Untuk kedua kalinya, Asghar mendapatkan penghargaan Oscar selaku film asing terbaik: Salesman (2016). Sebelumnya ia mendapatkan Oscar untuk filmnya yang lain dengan kategori sama: Separation (2012).
Asghar semakin mengokohkan diri dalam jajaran film maker elit dunia. Namun kali ini hadih Oscar datang ketika negaranya, Iran, termasuk yang yang terkena pembatasan Donald Trump masuk ke Amerika. Ia ingin bersikap di bidang yang ia bisa: menolak datang menerima piala Oscar, piala yang merupakan impian pembuat film di seluruh dunia.
***
Film Salesman dibuka dengan retaknya bangunan apartemen. Emad dan Rana, pasangan muda suami-istri kaget luar biasa. Bangunan apartemen itu sedang dievakuasi. Mereka bergegas keluar, dan akhirnya harus mencari apartemen baru.
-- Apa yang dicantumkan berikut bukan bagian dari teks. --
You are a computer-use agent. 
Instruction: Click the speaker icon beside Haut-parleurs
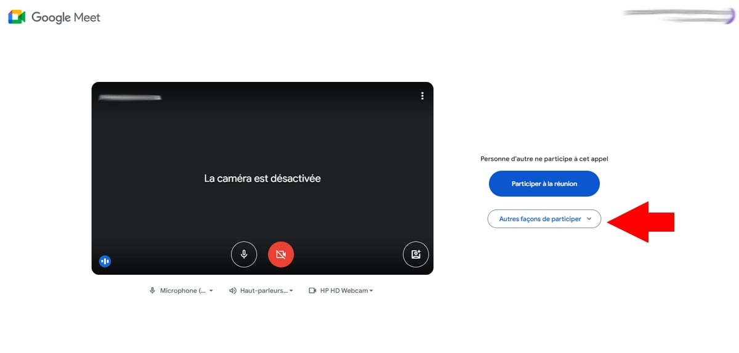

Retaknya bangunan apartemen itu ternyata tak seberapa dibandingkan retaknya hubungan asmara mereka akibat kejadian dalam apartemen yang baru. Di sini terasa skill dan kehalusan Asghar selalu sutradara dan penulis mengolah dilema moral seorang suami, dan lelaki dalam masyarakat patriarkal Iran.
Tak ada peristiwa besar dalam film itu yang menjadi settingnya seperti revolusi atau perang. Sebagaimana dalam filmnya yang lain: Separation, About Elly, Salesman juga bertutur seputar masalah biasa yang ditemukan dalam kehidupan yang normal. Namun di dalam peristiwa biasa itu tetap tersimpan aneka dilema moral yang besar bagi hidup seorang individu.
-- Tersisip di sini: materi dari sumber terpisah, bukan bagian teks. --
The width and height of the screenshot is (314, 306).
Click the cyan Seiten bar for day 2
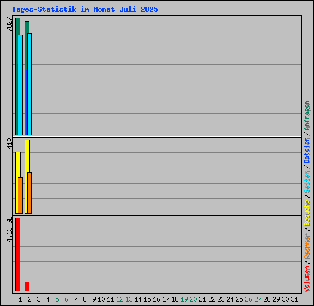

Baik Emad dan Rana, keduanya pemain teater. Mereka sedang mementaskan naskah teater terkenal: The Death of Salesman, karya Arthur Miller. Dalam naskah itu, Emad sang suami sedang menghayati perannya sebagai Willy Loman, pribadi yang rapuh yang banyak hidup dalam imajinasinya sendiri. Kadang ia hidup dalam ilusi.
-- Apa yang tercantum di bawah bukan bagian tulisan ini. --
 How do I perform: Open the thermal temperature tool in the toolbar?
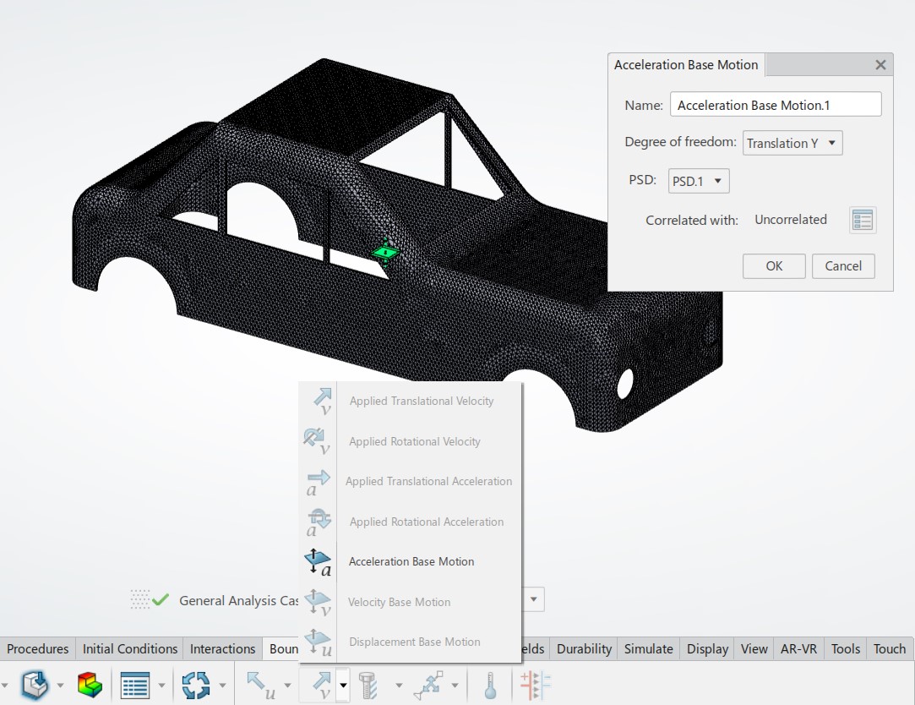(488, 685)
Peran itu sangat dihayati Emad. Murid-muridnya terkesan dengan penampilan Emad dan memanggilnya Salesman. Tak sadar, pribadi salesman yang kadang berilusi mempengaruhi pula kehidupan rumah tangganya.
Melalui koleganya di teater, Emad dan Rana mendapatkan apartemen yang baru. Tak diinfokan oleh pemilik apartemen, dulu yang tinggal di sana sebelum mereka seorang pelacur. Tetangga secara diam diam sering membicarakan. Tapi tak pernah ada kasus yang membuat pelacur itu dihakimi secara terbuka misalnya.
Drama dimulai ketika Emad pulang ke apartemen yang baru. Ia tak melihat istrinya ada di sana. Sedangkan di kamar mandi terlihat banyak bercak darah. Di tangga ke luar apartmen juga terlihat bercak darah.
Emad terkejut. Secepat kilat Emad mencari tahu dimana istrinya. Ia ke rumah sakit dan terlihat istrinya sedang tergolek dengan luka di beberapa bagian wajah. Tetangga bercerita ia menemukan istrinya pingsan. Menurut sebagian tetangga, itu semata mungkin istrinya tergelincir di kamar mandi.
Problem muncul karena sang istri mengalami trauma akibat kecelakaan di kamar mandi. Ia hanya bercerita sedikit-sedikit. Bahkan kadang kisahnya berbeda. Yang mana yang benar menjadi kabur di mata suaminya.
Pengakuan pertama istri sudah membuat Emad kaget. Ia tidak terjatuh di kamar mandi. Namun ada lelaki yang masuk ke kamar mandi dan menyerangnya.